━━ DATA FOR THE TASK

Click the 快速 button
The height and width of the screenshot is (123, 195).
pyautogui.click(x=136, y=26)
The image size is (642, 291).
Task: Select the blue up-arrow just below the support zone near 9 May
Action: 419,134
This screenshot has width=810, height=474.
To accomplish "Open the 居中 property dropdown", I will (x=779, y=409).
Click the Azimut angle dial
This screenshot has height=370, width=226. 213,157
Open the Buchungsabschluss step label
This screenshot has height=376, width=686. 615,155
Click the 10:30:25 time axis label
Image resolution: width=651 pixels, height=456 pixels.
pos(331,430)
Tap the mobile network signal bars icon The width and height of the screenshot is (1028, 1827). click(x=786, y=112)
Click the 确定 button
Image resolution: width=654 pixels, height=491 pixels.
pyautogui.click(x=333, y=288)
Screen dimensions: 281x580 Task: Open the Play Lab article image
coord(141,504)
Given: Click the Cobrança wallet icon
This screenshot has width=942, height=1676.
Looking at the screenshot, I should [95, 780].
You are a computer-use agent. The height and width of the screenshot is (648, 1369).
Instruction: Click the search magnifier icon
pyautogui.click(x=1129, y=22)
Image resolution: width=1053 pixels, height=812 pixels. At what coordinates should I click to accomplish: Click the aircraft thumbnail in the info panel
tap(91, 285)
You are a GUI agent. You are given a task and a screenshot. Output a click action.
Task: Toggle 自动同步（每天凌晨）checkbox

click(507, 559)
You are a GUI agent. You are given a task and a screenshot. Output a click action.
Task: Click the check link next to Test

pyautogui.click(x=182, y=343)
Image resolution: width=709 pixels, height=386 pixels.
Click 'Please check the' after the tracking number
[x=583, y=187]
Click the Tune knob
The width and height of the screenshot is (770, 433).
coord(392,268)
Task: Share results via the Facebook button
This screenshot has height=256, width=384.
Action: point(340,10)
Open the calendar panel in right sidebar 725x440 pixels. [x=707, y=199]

━━━━

→ **WHAT THE TASK ASKS**
Exactly the lines from the one containing "Image resolution: width=1053" through the end of the records above are to be printed, and no others.

→ **RESULT OF THE TASK**
Image resolution: width=1053 pixels, height=812 pixels. At what coordinates should I click to accomplish: Click the aircraft thumbnail in the info panel
tap(91, 285)
You are a GUI agent. You are given a task and a screenshot. Output a click action.
Task: Toggle 自动同步（每天凌晨）checkbox

click(507, 559)
You are a GUI agent. You are given a task and a screenshot. Output a click action.
Task: Click the check link next to Test

pyautogui.click(x=182, y=343)
Image resolution: width=709 pixels, height=386 pixels.
Click 'Please check the' after the tracking number
[x=583, y=187]
Click the Tune knob
The width and height of the screenshot is (770, 433).
coord(392,268)
Task: Share results via the Facebook button
This screenshot has height=256, width=384.
Action: point(340,10)
Open the calendar panel in right sidebar 725x440 pixels. [x=707, y=199]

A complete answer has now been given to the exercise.